> **Exercise brief**
All lines of the material should be given again exactly.

> **Provided records**
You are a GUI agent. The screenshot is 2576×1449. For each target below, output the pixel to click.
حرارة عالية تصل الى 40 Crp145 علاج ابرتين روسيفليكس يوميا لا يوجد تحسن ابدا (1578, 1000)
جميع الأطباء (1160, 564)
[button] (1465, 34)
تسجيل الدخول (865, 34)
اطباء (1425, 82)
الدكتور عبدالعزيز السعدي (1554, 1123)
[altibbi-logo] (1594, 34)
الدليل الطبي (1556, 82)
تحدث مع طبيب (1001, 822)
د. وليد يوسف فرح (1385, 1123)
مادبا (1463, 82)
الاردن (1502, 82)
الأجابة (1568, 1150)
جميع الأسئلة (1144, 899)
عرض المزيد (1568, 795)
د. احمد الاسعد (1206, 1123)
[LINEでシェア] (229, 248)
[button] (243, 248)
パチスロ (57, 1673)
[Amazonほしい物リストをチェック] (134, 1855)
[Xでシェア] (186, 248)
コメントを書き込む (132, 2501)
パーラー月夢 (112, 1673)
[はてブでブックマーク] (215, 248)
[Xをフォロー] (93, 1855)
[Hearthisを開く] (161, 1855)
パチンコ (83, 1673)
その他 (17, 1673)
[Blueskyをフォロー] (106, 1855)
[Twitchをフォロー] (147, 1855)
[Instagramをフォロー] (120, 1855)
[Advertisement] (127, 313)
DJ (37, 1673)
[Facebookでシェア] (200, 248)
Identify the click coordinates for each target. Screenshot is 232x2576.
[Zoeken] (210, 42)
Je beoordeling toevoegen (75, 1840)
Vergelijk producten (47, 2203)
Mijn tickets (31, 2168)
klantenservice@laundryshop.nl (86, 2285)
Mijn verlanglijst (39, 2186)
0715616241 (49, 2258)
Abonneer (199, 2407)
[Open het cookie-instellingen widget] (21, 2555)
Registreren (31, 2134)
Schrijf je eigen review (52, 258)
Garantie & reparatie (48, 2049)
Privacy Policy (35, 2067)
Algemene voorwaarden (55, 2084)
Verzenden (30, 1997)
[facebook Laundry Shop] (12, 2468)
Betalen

> **Worked solution**
You are a GUI agent. The screenshot is 2576×1449. For each target below, output the pixel to click.
حرارة عالية تصل الى 40 Crp145 علاج ابرتين روسيفليكس يوميا لا يوجد تحسن ابدا (1578, 1000)
جميع الأطباء (1160, 564)
[button] (1465, 34)
تسجيل الدخول (865, 34)
اطباء (1425, 82)
الدكتور عبدالعزيز السعدي (1554, 1123)
[altibbi-logo] (1594, 34)
الدليل الطبي (1556, 82)
تحدث مع طبيب (1001, 822)
د. وليد يوسف فرح (1385, 1123)
مادبا (1463, 82)
الاردن (1502, 82)
الأجابة (1568, 1150)
جميع الأسئلة (1144, 899)
عرض المزيد (1568, 795)
د. احمد الاسعد (1206, 1123)
[LINEでシェア] (229, 248)
[button] (243, 248)
パチスロ (57, 1673)
[Amazonほしい物リストをチェック] (134, 1855)
[Xでシェア] (186, 248)
コメントを書き込む (132, 2501)
パーラー月夢 (112, 1673)
[はてブでブックマーク] (215, 248)
[Xをフォロー] (93, 1855)
[Hearthisを開く] (161, 1855)
パチンコ (83, 1673)
その他 (17, 1673)
[Blueskyをフォロー] (106, 1855)
[Twitchをフォロー] (147, 1855)
[Instagramをフォロー] (120, 1855)
[Advertisement] (127, 313)
DJ (37, 1673)
[Facebookでシェア] (200, 248)
Identify the click coordinates for each target. Screenshot is 232x2576.
[Zoeken] (210, 42)
Je beoordeling toevoegen (75, 1840)
Vergelijk producten (47, 2203)
Mijn tickets (31, 2168)
klantenservice@laundryshop.nl (86, 2285)
Mijn verlanglijst (39, 2186)
0715616241 (49, 2258)
Abonneer (199, 2407)
[Open het cookie-instellingen widget] (21, 2555)
Registreren (31, 2134)
Schrijf je eigen review (52, 258)
Garantie & reparatie (48, 2049)
Privacy Policy (35, 2067)
Algemene voorwaarden (55, 2084)
Verzenden (30, 1997)
[facebook Laundry Shop] (12, 2468)
Betalen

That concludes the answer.